**Records for processing:**
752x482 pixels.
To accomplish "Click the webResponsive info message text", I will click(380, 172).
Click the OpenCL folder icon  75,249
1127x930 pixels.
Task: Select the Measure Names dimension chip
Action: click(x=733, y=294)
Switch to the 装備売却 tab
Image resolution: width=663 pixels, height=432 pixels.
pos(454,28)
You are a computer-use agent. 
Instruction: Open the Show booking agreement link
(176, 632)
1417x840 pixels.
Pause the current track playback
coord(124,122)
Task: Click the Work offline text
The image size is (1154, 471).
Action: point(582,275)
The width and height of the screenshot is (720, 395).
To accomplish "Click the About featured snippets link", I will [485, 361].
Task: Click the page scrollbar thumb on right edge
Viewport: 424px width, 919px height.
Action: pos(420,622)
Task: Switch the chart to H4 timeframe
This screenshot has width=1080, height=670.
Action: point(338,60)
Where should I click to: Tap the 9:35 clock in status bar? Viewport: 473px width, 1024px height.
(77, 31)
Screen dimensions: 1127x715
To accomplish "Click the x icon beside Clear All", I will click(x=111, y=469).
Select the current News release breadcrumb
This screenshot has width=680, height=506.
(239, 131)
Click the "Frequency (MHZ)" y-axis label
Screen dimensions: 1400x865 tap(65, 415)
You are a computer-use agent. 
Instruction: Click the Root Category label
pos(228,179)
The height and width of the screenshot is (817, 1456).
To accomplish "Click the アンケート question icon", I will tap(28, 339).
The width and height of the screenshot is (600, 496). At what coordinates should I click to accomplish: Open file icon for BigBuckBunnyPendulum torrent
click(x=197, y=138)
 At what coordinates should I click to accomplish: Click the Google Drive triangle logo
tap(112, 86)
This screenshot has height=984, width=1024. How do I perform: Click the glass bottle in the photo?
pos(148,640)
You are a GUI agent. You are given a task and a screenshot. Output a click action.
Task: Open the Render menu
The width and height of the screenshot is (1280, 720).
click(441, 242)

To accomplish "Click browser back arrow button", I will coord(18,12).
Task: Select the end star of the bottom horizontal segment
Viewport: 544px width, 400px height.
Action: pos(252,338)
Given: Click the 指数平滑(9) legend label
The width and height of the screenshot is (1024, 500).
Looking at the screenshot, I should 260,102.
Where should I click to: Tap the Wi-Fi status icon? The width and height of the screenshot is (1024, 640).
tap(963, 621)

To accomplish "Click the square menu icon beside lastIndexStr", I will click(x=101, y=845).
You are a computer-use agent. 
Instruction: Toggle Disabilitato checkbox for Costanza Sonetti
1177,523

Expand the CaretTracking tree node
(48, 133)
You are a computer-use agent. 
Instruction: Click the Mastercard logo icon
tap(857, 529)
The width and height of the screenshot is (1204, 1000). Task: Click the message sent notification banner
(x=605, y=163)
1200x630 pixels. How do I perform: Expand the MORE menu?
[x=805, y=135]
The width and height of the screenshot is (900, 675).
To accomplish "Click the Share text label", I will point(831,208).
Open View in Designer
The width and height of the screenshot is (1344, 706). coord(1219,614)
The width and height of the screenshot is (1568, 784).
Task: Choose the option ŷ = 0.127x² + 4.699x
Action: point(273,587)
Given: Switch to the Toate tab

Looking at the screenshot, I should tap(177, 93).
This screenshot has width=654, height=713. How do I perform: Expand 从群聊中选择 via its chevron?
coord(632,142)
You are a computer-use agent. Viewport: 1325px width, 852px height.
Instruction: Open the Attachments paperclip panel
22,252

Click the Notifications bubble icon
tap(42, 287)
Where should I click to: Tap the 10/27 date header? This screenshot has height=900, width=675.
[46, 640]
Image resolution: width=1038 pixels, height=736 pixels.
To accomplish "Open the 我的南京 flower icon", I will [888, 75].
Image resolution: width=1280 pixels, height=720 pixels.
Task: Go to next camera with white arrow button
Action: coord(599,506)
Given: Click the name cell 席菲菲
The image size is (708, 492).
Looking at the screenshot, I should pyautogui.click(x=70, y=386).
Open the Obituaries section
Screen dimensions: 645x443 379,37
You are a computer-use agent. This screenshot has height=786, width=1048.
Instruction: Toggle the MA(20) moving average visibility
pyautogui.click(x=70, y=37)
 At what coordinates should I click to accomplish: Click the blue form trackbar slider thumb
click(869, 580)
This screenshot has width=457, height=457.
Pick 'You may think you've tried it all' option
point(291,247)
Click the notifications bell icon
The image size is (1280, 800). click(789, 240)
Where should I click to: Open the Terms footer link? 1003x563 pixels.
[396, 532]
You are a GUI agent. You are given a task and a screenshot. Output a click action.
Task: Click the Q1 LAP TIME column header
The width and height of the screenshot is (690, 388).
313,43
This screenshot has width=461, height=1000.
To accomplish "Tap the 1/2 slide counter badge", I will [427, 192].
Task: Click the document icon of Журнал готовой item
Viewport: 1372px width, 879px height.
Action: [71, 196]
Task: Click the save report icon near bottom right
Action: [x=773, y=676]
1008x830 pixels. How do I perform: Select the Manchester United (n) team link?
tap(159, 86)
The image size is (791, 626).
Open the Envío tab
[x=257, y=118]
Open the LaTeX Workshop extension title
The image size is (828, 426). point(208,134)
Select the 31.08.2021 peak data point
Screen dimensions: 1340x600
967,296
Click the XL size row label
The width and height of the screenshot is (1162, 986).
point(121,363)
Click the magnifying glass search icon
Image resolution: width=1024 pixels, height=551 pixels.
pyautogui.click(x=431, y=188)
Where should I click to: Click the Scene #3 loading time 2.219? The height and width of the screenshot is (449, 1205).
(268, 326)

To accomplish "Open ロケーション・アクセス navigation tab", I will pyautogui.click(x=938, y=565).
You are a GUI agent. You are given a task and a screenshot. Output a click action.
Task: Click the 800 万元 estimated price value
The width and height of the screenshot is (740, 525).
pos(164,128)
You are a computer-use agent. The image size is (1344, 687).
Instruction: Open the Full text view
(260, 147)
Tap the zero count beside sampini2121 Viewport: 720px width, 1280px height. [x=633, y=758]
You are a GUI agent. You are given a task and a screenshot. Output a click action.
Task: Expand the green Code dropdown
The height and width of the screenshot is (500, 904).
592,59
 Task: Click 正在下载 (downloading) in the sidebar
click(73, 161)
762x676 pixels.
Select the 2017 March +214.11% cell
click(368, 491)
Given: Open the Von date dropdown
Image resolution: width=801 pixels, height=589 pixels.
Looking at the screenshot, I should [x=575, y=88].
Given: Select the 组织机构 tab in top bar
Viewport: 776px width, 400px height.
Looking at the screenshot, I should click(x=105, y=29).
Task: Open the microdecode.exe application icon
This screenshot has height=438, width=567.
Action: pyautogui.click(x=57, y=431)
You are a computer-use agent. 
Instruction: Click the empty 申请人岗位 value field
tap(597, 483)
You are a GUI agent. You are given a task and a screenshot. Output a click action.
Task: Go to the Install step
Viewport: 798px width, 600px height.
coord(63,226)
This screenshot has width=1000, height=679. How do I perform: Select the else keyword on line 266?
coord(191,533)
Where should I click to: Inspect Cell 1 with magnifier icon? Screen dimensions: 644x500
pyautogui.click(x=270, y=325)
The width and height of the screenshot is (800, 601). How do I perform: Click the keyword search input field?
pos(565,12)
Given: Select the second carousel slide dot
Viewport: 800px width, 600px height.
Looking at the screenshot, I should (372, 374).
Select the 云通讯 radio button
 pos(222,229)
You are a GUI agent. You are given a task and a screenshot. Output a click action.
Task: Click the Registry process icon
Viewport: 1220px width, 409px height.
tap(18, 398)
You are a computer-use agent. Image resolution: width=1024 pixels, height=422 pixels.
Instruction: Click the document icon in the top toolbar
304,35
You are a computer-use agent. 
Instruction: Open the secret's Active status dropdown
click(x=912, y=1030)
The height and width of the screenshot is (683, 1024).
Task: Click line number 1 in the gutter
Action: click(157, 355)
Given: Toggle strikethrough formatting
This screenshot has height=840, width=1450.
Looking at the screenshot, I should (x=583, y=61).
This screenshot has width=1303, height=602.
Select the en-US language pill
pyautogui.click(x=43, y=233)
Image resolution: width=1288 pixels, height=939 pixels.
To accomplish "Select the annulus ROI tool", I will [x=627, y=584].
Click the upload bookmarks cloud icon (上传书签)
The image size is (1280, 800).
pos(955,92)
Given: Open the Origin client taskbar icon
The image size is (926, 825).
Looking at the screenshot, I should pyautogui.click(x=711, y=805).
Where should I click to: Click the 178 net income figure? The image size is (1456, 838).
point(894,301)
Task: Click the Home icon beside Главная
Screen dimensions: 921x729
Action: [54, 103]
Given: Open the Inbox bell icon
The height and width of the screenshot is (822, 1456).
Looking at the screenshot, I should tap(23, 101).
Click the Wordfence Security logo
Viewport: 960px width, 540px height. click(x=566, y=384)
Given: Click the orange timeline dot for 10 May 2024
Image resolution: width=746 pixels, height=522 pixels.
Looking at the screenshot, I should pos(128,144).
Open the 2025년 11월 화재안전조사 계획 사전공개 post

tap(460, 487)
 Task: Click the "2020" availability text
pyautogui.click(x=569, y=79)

**What to do:**
The lines wanted are those from the one holding "Screen dimensions: 921x729" through the final line of the listing; print them exactly.

**Written answer:**
Screen dimensions: 921x729
Action: [54, 103]
Given: Open the Inbox bell icon
The height and width of the screenshot is (822, 1456).
Looking at the screenshot, I should tap(23, 101).
Click the Wordfence Security logo
Viewport: 960px width, 540px height. click(x=566, y=384)
Given: Click the orange timeline dot for 10 May 2024
Image resolution: width=746 pixels, height=522 pixels.
Looking at the screenshot, I should pos(128,144).
Open the 2025년 11월 화재안전조사 계획 사전공개 post

tap(460, 487)
 Task: Click the "2020" availability text
pyautogui.click(x=569, y=79)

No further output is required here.